Exercise text Start Marker

If the interval $(8.8-c,8.8+c)$ includes $98\%$ of all diameter values, then

\[
P(8.8-c\leqslant D\leqslant 8.8+c)=98\%
\]

Note that $\mu=8.8$, and

\[
\begin{split}
8.8-c\leqslant D\leqslant 8.8+c &\Rightarrow -c\leqslant D-\mu\leqslant c\\
&\Rightarrow -\frac{c}{\sigma}\leqslant\frac{D-\mu}{\sigma}\leqslant\frac{c}{\sigma}\\
&\Rightarrow -\frac{c}{2.8}\leqslant Z\leqslant\frac{c}{2.8}
\end{split}
\]

Thus,

\[P(-\frac{c}{2.8}\leqslant Z\leqslant\frac{c}{2.8})=0.98\]

We have

\[
\begin{split}
0.98&=P(-\frac{c}{2.8}\leqslant Z\leqslant\frac{c}{2.8})=2\cdot P(0\leqslant Z\leqslant\frac{c}{2.8})\\
&=2\cdot(\Phi(\frac{c}{2.8})-\Phi(0))=2\cdot(\Phi(\frac{c}{2.8})-0.5)

Exercise text End Marker
Source material Start Marker

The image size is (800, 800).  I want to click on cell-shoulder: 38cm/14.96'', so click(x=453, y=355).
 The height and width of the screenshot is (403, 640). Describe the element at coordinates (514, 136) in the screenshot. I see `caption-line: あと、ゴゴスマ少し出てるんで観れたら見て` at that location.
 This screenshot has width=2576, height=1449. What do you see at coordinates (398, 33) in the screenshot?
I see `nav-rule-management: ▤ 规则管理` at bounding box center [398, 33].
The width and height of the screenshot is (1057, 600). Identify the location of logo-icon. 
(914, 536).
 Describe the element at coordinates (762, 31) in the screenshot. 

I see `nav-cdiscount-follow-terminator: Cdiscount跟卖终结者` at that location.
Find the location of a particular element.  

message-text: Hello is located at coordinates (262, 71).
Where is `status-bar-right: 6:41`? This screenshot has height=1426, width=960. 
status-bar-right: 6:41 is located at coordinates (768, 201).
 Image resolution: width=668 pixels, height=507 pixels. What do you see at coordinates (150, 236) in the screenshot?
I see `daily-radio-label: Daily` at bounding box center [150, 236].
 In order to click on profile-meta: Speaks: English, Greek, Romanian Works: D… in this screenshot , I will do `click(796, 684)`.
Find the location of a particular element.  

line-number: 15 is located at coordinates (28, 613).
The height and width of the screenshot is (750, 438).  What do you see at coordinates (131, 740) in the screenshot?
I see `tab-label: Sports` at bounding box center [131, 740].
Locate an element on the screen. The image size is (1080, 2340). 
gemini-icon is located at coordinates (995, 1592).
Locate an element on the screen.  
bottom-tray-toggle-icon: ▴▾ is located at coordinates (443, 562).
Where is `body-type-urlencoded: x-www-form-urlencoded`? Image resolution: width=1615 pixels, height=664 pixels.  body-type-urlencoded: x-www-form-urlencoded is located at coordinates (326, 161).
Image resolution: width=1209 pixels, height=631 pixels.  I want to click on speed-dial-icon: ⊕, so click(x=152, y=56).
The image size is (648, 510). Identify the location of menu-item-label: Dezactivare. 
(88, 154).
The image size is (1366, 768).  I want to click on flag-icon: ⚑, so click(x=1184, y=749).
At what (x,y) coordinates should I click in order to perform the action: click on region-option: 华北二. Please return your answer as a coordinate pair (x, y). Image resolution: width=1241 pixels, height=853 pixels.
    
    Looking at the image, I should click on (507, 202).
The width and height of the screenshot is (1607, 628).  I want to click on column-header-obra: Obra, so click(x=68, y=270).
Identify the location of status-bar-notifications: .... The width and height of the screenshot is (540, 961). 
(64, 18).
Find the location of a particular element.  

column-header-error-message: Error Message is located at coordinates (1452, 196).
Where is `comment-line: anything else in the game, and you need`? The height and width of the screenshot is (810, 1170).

Source material End Marker

= Work instructions =
• 1. In the diameter derivation, recast the paragraph beginning "Note that $\mu=8.8$, and" as a short list of steps that keeps each inequality.
• 2. Carry the diameter derivation on from its final line and solve it for $c$.

= Answers in order =
• 1.
- The mean is $\mu=8.8$.
- Subtracting $\mu$ turns $8.8-c\leqslant D\leqslant 8.8+c$ into $-c\leqslant D-\mu\leqslant c$.
- Dividing by $\sigma$ gives $-\frac{c}{\sigma}\leqslant\frac{D-\mu}{\sigma}\leqslant\frac{c}{\sigma}$.
- Writing $Z=\frac{D-\mu}{\sigma}$ and $\sigma=2.8$ gives $-\frac{c}{2.8}\leqslant Z\leqslant\frac{c}{2.8}$.

• 2.
\end{split}
\]

It infers that $\Phi(\frac{c}{2.8})=0.98/2+0.5=0.99$. By Table A.3, we have $\Phi(2.3+0.03)=0.9901$.

Hence, $\frac{c}{2.8}\approx 2.3+0.03=2.33$. Then, we have $c\approx 6.524$.